Todavía nos faltaba la otra mitad y el tiempo tirano transcurría impiadoso, lo que nos hacía suponer que en cualquier momento nos quedaríamos en penumbras. Antes que se fuera la claridad vimos cómo se cruzaba de un lado al otro del camino una víbora de un intenso color amarillo que se perdió entre el follaje de las plantas. Después se vino la noche, no nos quedaba otra opción que caminar, tomando solo descansos de apenas un minuto para cambiar el aire.

Teníamos que salir de ese lugar lo antes posible, fue una lucha interna constante, entre lo físico y lo mental, mientras las piernas nos pedían parar, el cerebro nos alentaba a seguir. Predominó la fortaleza mental ante la debilidad física y cuando la lluvia que nos había amenazado durante la tarde comenzó a desatarse, nos encontramos con que habíamos llegado a la garita, el punto que nos unía nuevamente con lo urbano.

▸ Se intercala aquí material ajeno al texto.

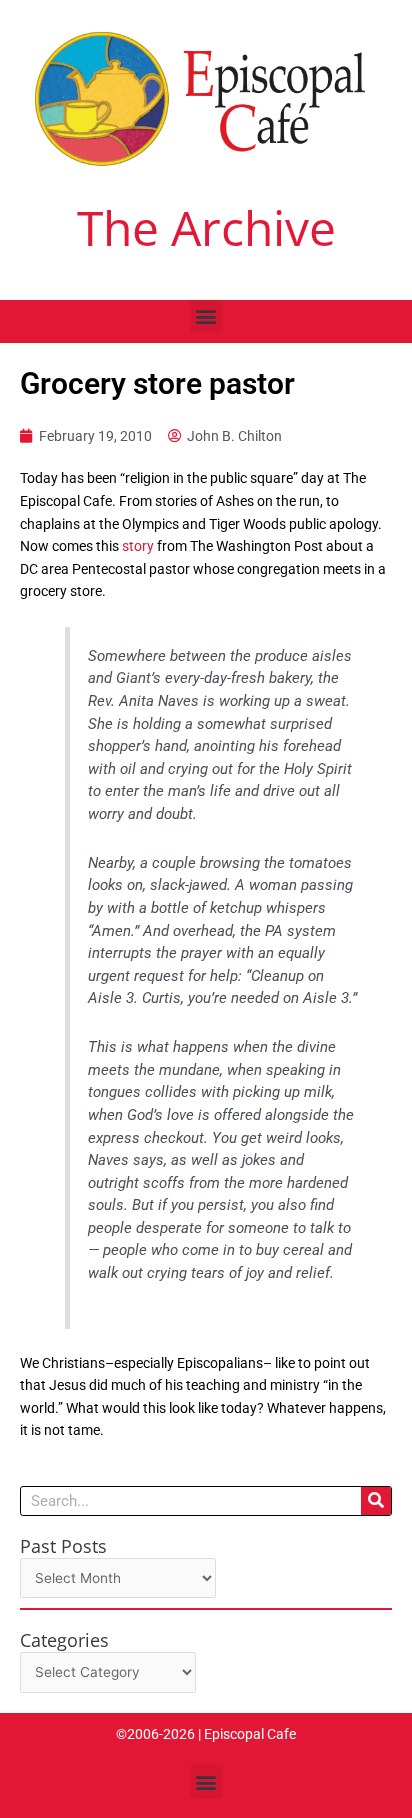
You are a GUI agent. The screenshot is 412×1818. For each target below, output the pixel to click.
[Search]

Allí nos sentamos en medio de una torrencial tormenta a esperar algún vehículo que nos acercara hasta San Francisco, ya que el colectivo que debíamos tomar ya había pasado hace horas. Por suerte luego de un corto tiempo se detuvo una camioneta que nos llevó hasta San Francisco, estábamos totalmente empapados, pero felices de haber cumplido nuestro objetivo. Fue una expedición de seis días, en los cuales caminamos por caminos pedregosos, terrosos, empinados, resbaladizos, estrechos, con precipicios, con peligros latentes en algunos de ellos; y por los cuales atravesamos once cerros. Una experiencia que nos conectó con nosotros mismos y con la naturaleza en su más pura expresión. Que nos desconectó de la tecnología, pero nos conectó con realidades distintas de personas que viven entre medio de esos cerros. Y que nos dejó como conclusión que el vínculo con la naturaleza nos termina fortaleciendo.